EXERCISE AIM: Retype the lines of the material without any changes, omitting the pictures.

(Item coordinate data)
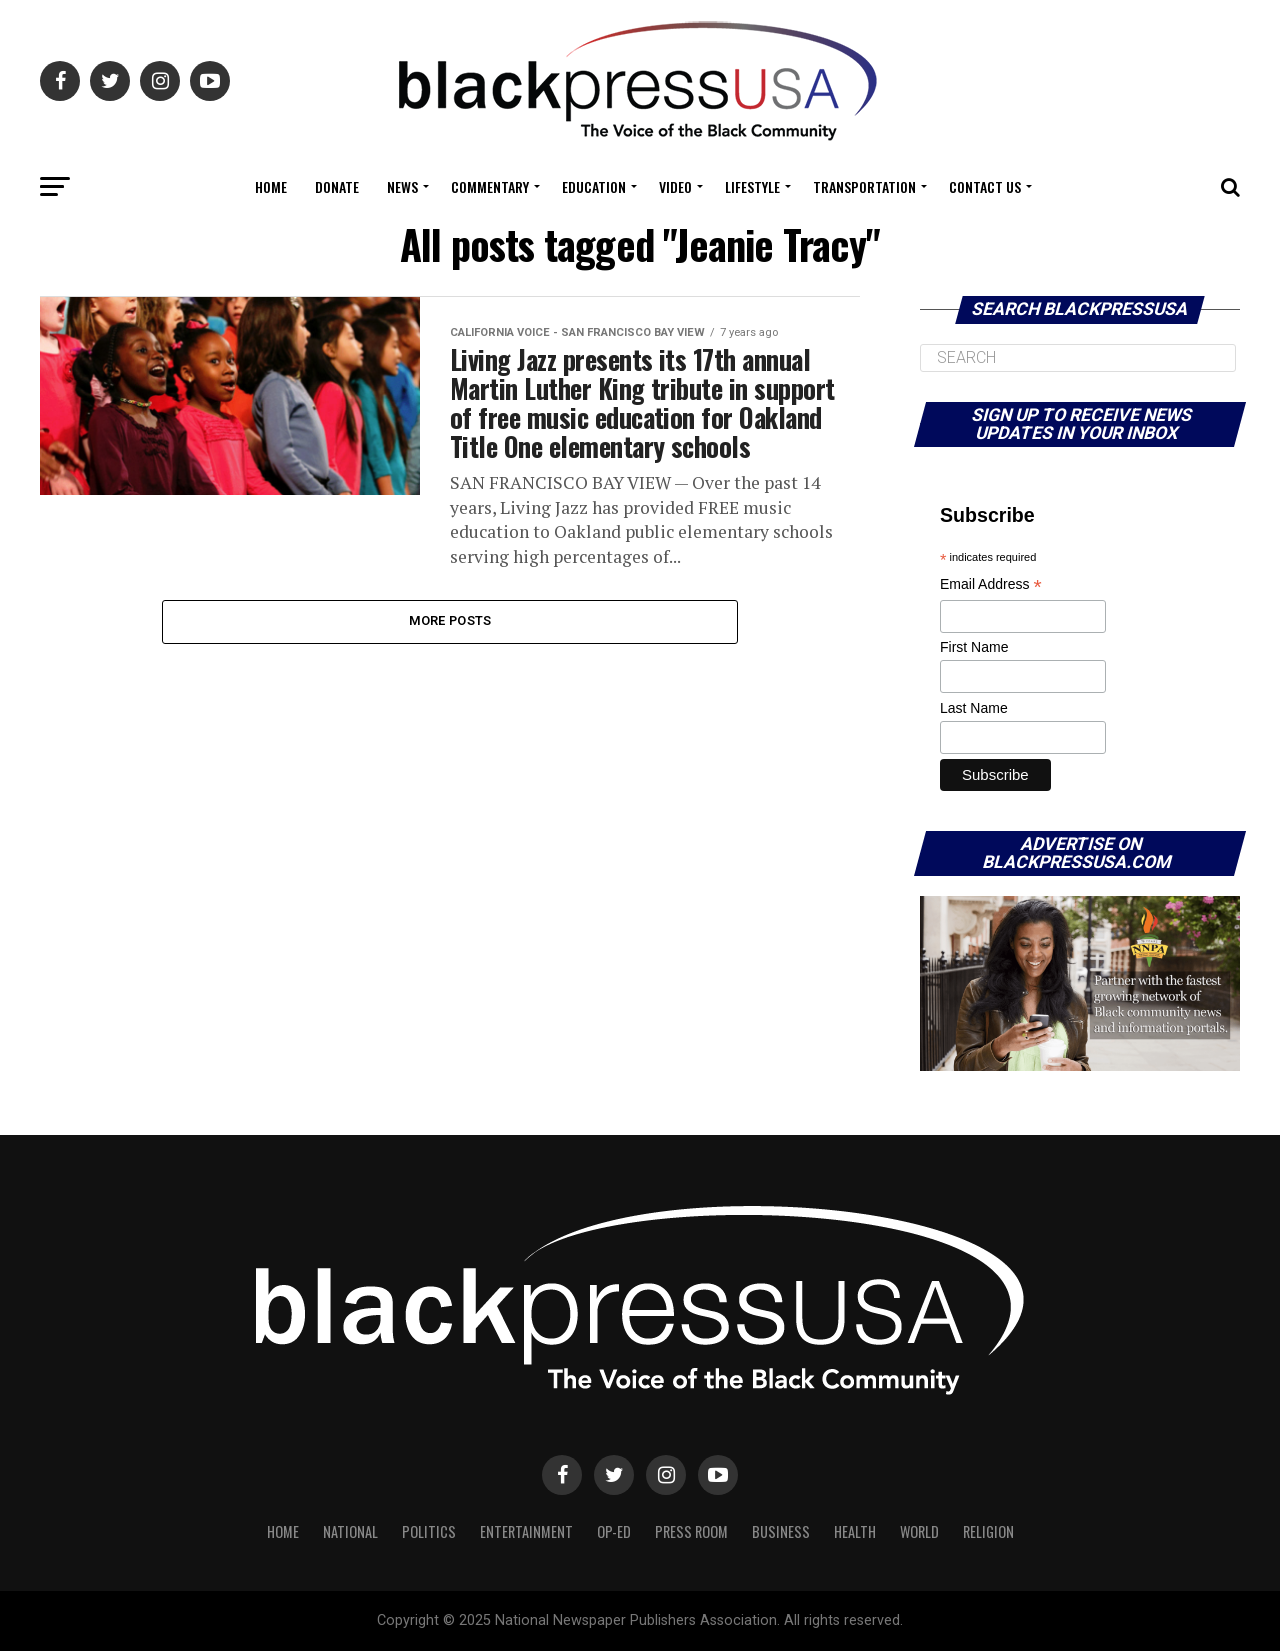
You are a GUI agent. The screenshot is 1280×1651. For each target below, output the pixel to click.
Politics (429, 1531)
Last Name (974, 708)
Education (594, 186)
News (402, 186)
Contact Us (985, 186)
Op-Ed (614, 1531)
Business (781, 1531)
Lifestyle (752, 186)
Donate (337, 186)
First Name (974, 647)
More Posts (450, 624)
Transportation (864, 186)
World (919, 1531)
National (350, 1531)
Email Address (991, 585)
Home (271, 186)
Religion (988, 1531)
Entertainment (526, 1531)
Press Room (691, 1531)
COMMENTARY (490, 186)
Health (855, 1531)
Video (675, 186)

ANSWER FOR THIS EXERCISE:
You are a GUI agent. The screenshot is 1280×1651. For each target below, output the pixel to click.
Politics (429, 1531)
Last Name (974, 708)
Education (594, 186)
News (402, 186)
Contact Us (985, 186)
Op-Ed (614, 1531)
Business (781, 1531)
Lifestyle (752, 186)
Donate (337, 186)
First Name (974, 647)
More Posts (450, 624)
Transportation (864, 186)
World (919, 1531)
National (350, 1531)
Email Address (991, 585)
Home (271, 186)
Religion (988, 1531)
Entertainment (526, 1531)
Press Room (691, 1531)
COMMENTARY (490, 186)
Health (855, 1531)
Video (675, 186)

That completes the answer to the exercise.